Следующим важным шагом стало провозглашение Черногории королевством (1910) в ознаменование пятидесятилетия правления князя Николы. Великие державы не возражали против такого решения. На торжественной церемонии присутствовал и сербский престолонаследник, однако общественное мнение Сербии осуждало решение черногорских властей, считая, что оно ведет к разобщенности сербов. В то время и князь, и оппозиция еще осознавали себя сербами. Никола даже лелеял надежду на возможное восшествие на сербский престол с целью объединения двух государств. Несколько раз отношения Сербии и Черногории заходили в тупик, однако это не помешало им вступить в союз в преддверии войны с Турцией.

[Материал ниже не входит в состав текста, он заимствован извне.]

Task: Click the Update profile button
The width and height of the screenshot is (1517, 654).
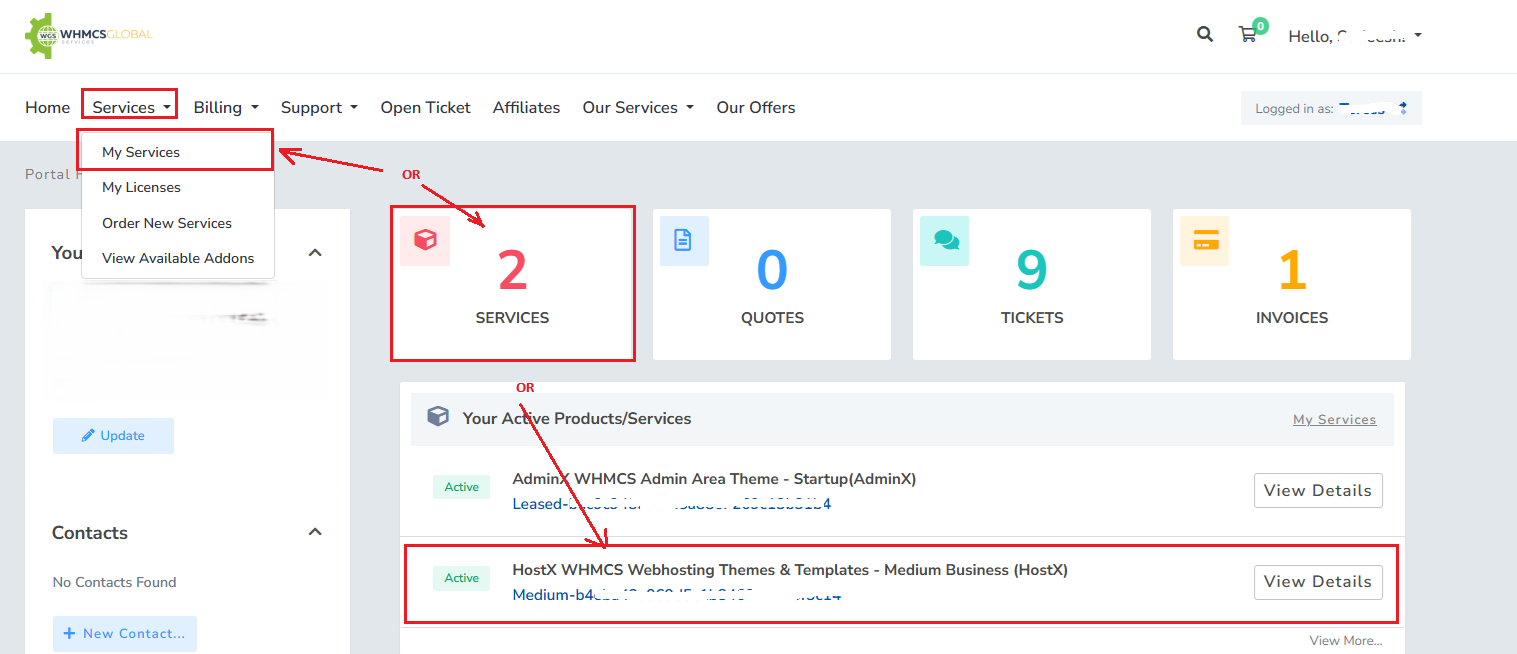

После территориального расширения 1878 г. в Османской империи осталось не так много сербов. Но остались земли, на которые претендовал Белград. Когда в 1878 г. была изменена граница 1833 г., в результате чего к Сербии отошли «четыре округа», вне Королевства оказались средневековые столицы Призрен и Скопле, Печская патриархия, а также Косово, занимавшее центральное место в сербской исторической традиции. Подобно тому как в конце XVIII в. сербы из Южной Венгрии отчаянно боролись за освобождение своей родины Сербии, сербы из Королевства стремились в конце XIX в. отвоевать «Старую Сербию», которую воспринимали как колыбель сербства.

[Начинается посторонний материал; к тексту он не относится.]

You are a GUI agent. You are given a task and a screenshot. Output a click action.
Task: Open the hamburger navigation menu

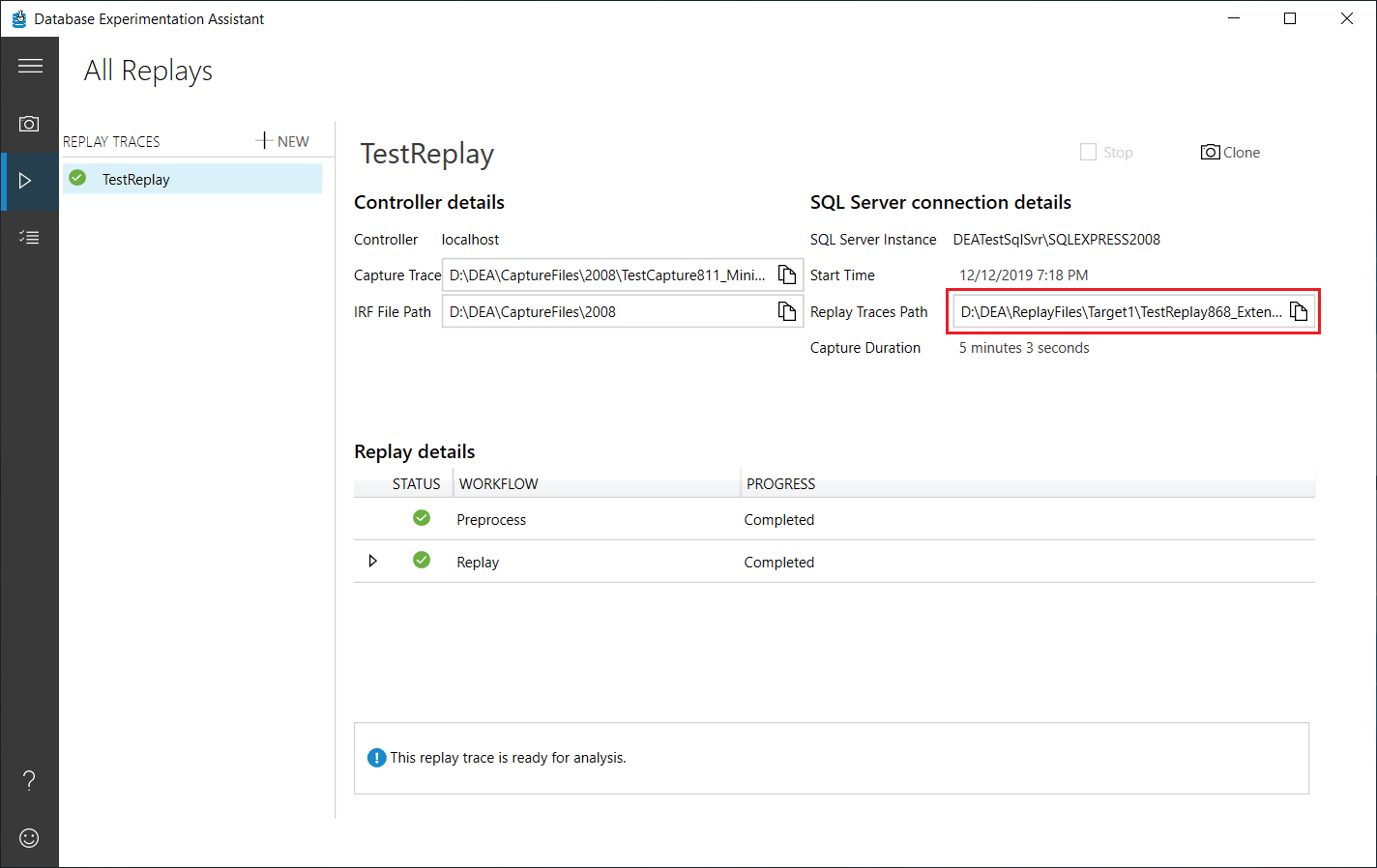click(x=30, y=66)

Препятствием на пути Сербии к своему историческому центру (Косово и Метохия, Нови-Пазарская область и Северная Македония) была не только власть султана, но и территориальные притязания конкурентов: болгар и греков — на Македонию, а также местных албанцев — на Косово. Предъявляя исторические права на Македонию, греки апеллировали ко временам античности и Византийской империи, которой спорная территория принадлежала в XI и XII вв. Болгары вспоминали, что владели Македонией в IX, X и XIII вв. Сербской она была в XIV в. Турки правили в ней следующие пятьсот лет. Позицией же местного населения никто не интересовался, да и вряд ли существовало единодушное мнение. В городах с их смешанным населением проживали греки, турки и славяне, этническое самосознание которых еще не сформировалось. В основном они придерживались болгарских традиций, хотя в некоторых местах — еще до начала сербско-болгарского соперничества в конце XIX в. — жители считали себя сербами.

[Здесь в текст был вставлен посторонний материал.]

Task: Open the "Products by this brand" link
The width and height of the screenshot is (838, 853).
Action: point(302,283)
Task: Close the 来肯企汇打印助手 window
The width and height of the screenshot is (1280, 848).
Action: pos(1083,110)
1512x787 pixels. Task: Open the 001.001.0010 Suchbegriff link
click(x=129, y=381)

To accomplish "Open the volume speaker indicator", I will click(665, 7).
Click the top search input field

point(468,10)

С течением времени среди части местной элиты распространилось и утвердилось представление о собственной индивидуальности, то есть о том, что славяне Македонии — это не болгары и не сербы. В политическом плане такое представление выразилось в энергичной борьбе за автономию Македонии. В соседних государствах имелись ученые, пришедшие к пониманию самобытности македонцев. Одновременно было распространено мнение, что они, как неопределившаяся «флотантная масса», окажутся с теми, кто установит над ними прочную власть.
Пока с юга медленно продвигалась Греция, а с севера Сербия, константинопольские болгары в 1870–1872 гг. добились образования «болгарского экзархата» на подконтрольных Константинопольскому патриарху землях. На его территории владыками назначались болгары, на болгарском языке велись церковные службы и создавались болгарские школы. Вскоре сербско-болгарское союзничество, характерное для правления князя Михаила, сменилось соперничеством, становившимся все более ожесточенным. С 1885 г. Сербия приступает к активной церковно-просветительской деятельности на османских территориях, результаты которой сказались только в 1896–1897 гг., когда сербские владыки возглавили Призренскую и Скопскую епархии. Начали открываться сербские школы и организовываться сербские церковные общины. Священники и учителя становятся носителями сербского просвещения. С начала XX в. соперничество в Македонии принимает форму борьбы вооруженных отрядов комитов и четников, совершавших набеги на села и сеявших страх посредством убийств авторитетных представителей другого народа.
А в Косово все более заметными становятся результаты изменения этнического состава населения, начавшегося еще в Средние века. Тогда, как сообщают сербские грамоты, происходило заселение сербских земель албанскими скотоводческими племенами. Перемены помимо длительной колонизации и исламизации городов были вызваны и политическими событиями. Доля сербского населения уменьшалась не только в результате великих переселений 1689 и 1737 гг., но и после установления границы 1878 г., когда мусульмане покидали Сербию, а сербы оставляли области, оставшиеся под властью султана.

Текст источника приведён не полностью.